* INSTRUCTIONS TO FOLLOW:
A word-for-word restatement of the whole listing is the expected answer.

--

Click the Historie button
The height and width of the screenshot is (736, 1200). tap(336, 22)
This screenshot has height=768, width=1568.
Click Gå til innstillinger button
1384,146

--

* WRITTEN SOLUTION:
Click the Historie button
The height and width of the screenshot is (736, 1200). tap(336, 22)
This screenshot has height=768, width=1568.
Click Gå til innstillinger button
1384,146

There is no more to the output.